◆ **The problem**: The expected output is an exact copy of the lines from the one containing "The width and height of the screenshot is (868, 456)." through the final line of the entries below, with no images.

(Items from a dataset)
★ ★ ★ ★

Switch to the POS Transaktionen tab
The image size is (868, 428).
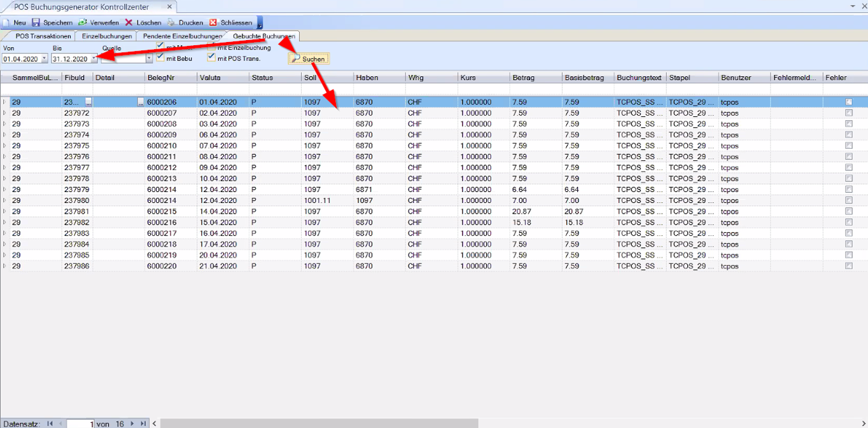[x=43, y=36]
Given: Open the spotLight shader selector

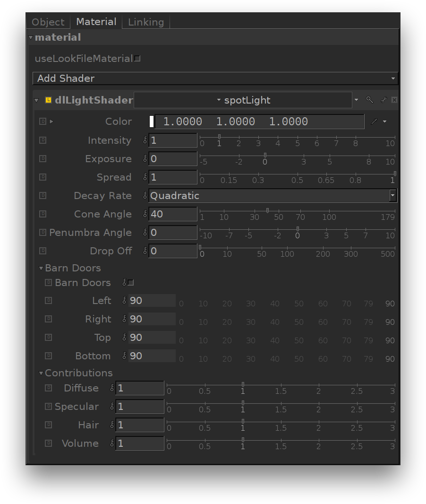Looking at the screenshot, I should click(243, 100).
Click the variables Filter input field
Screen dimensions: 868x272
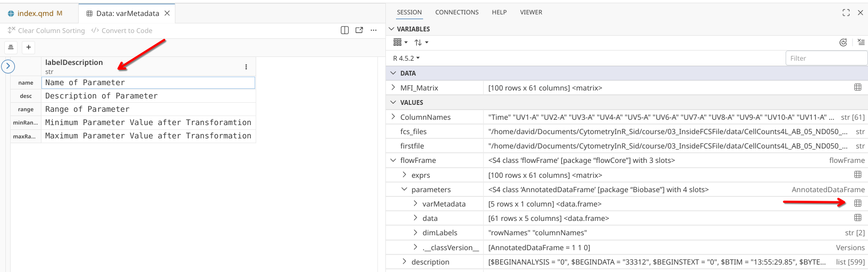825,58
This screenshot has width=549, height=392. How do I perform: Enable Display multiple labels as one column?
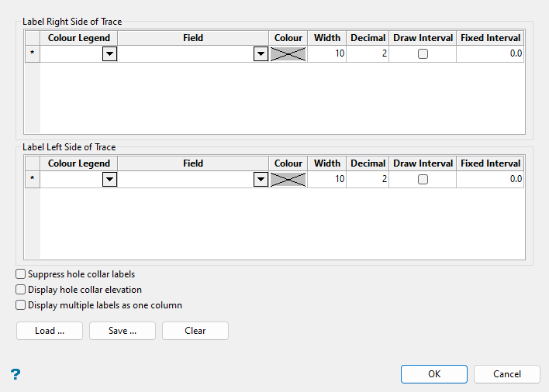pos(21,305)
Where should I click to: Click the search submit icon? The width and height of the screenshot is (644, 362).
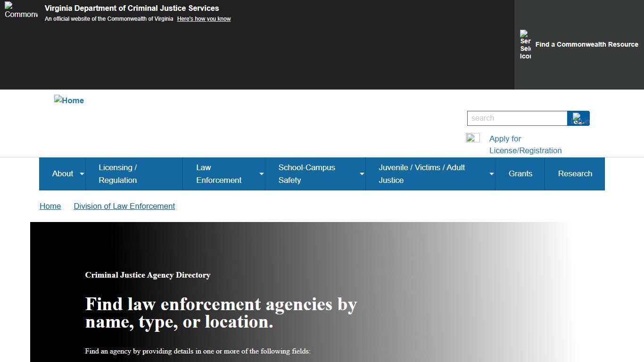tap(578, 118)
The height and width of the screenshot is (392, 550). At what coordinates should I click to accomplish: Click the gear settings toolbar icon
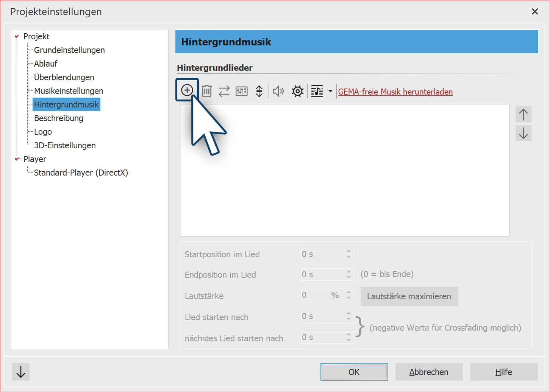coord(298,91)
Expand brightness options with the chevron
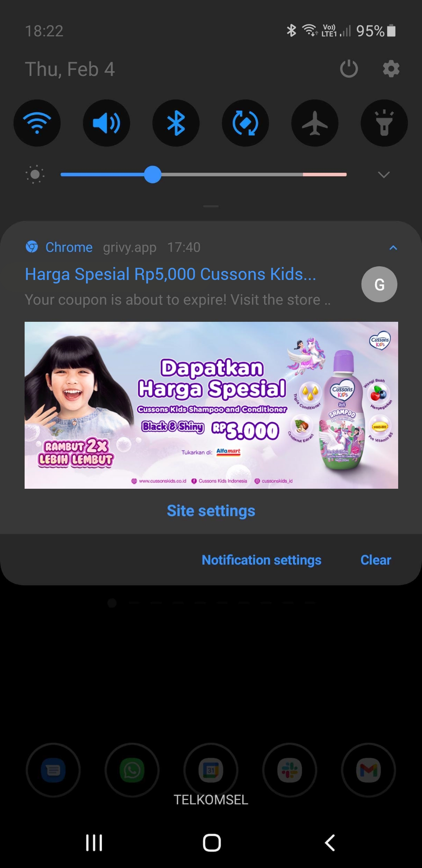 (x=384, y=175)
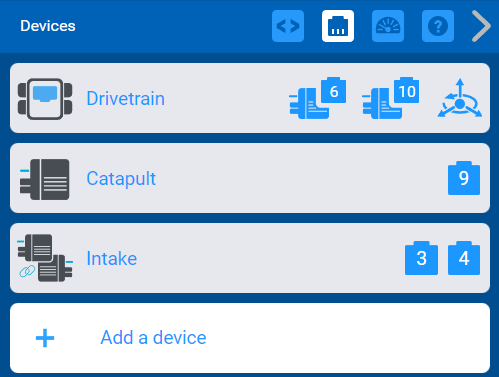Click the plus icon to add device
Viewport: 499px width, 377px height.
pyautogui.click(x=45, y=338)
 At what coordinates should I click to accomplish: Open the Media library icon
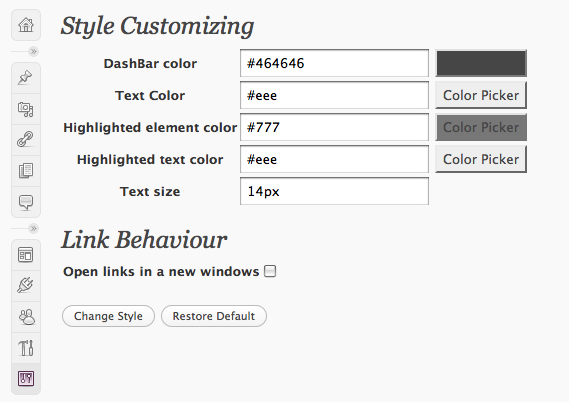point(26,109)
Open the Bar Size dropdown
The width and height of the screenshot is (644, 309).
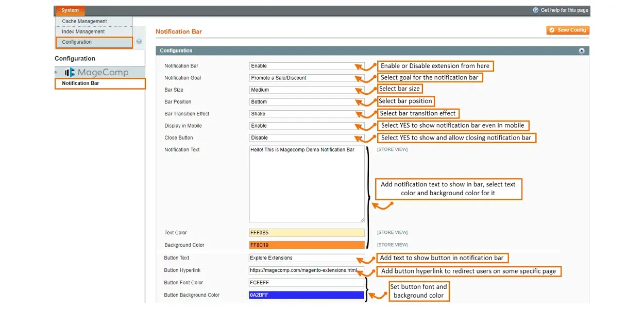click(306, 90)
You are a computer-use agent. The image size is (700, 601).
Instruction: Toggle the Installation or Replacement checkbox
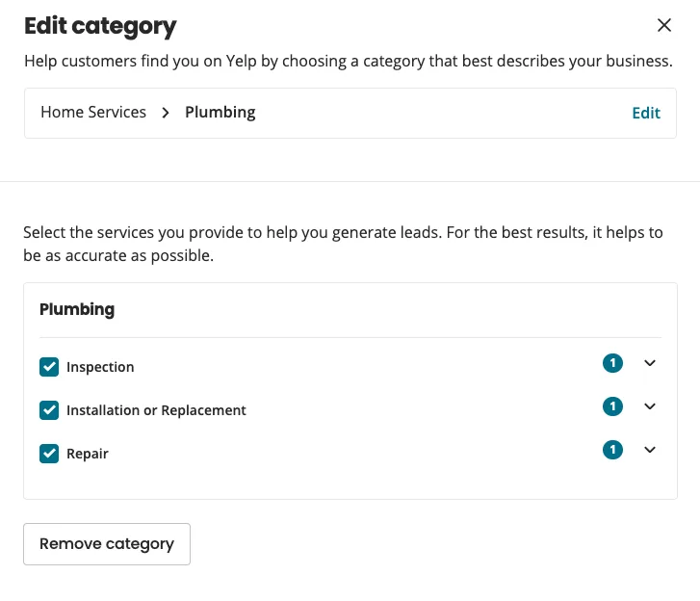tap(49, 410)
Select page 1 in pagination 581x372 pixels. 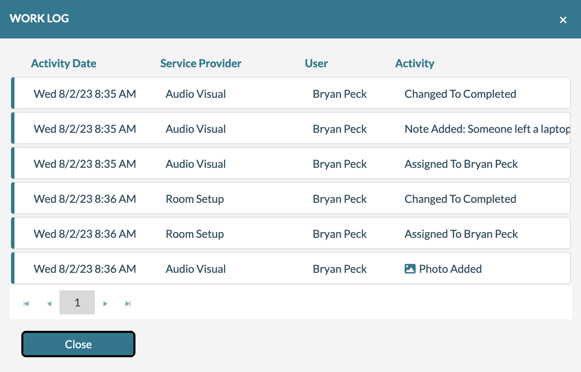[77, 302]
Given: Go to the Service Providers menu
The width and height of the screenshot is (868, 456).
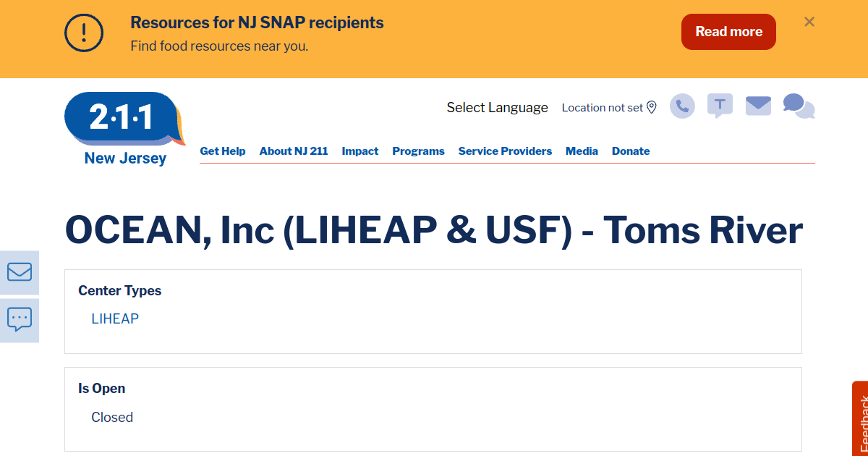Looking at the screenshot, I should 505,151.
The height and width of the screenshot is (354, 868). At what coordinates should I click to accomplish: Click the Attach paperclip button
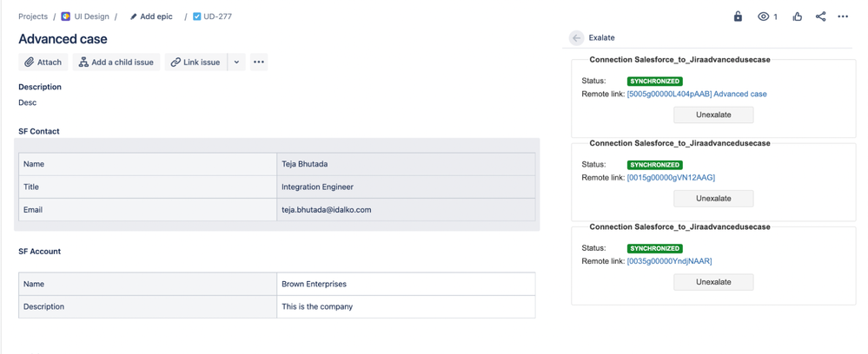43,62
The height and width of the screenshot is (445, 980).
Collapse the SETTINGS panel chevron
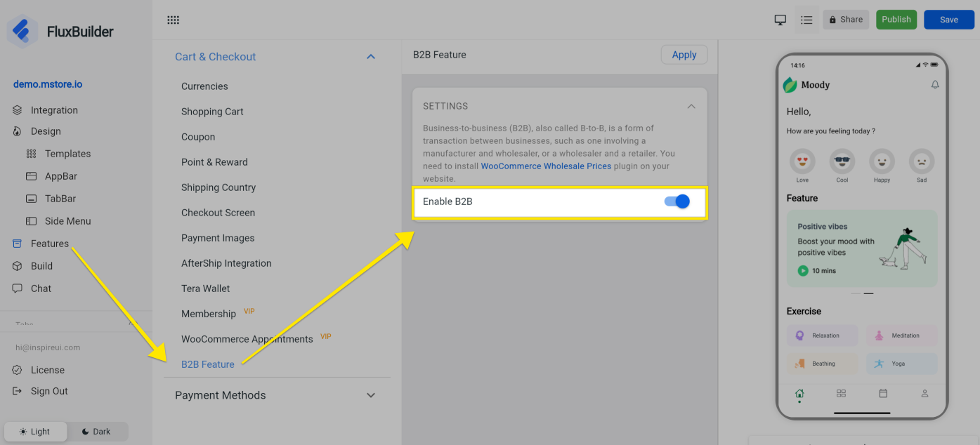point(691,107)
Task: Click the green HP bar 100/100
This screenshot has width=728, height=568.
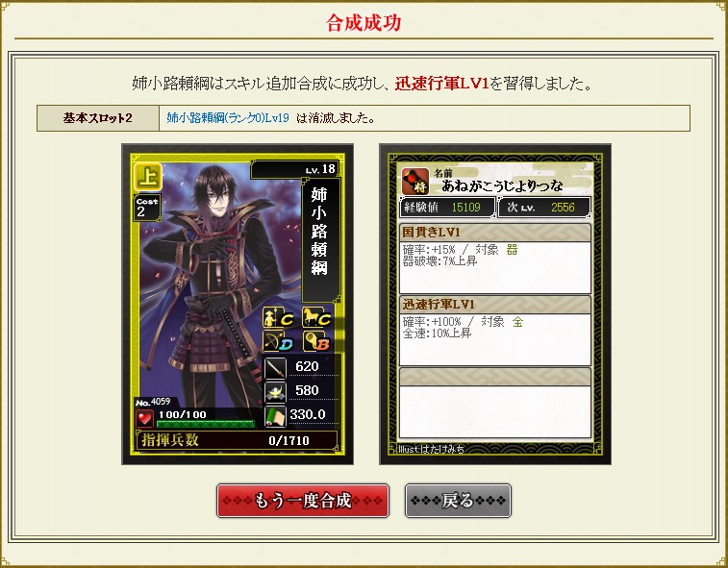Action: (x=205, y=424)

★ ★ ★ ★

◆ **Output of the exercise**:
The width and height of the screenshot is (868, 456).
Looking at the screenshot, I should 505,151.
The height and width of the screenshot is (354, 868). At what coordinates should I click to accomplish: Click the Attach paperclip button
43,62
The height and width of the screenshot is (445, 980).
Collapse the SETTINGS panel chevron
point(691,107)
Task: Click the green HP bar 100/100
This screenshot has width=728, height=568.
Action: (x=205, y=424)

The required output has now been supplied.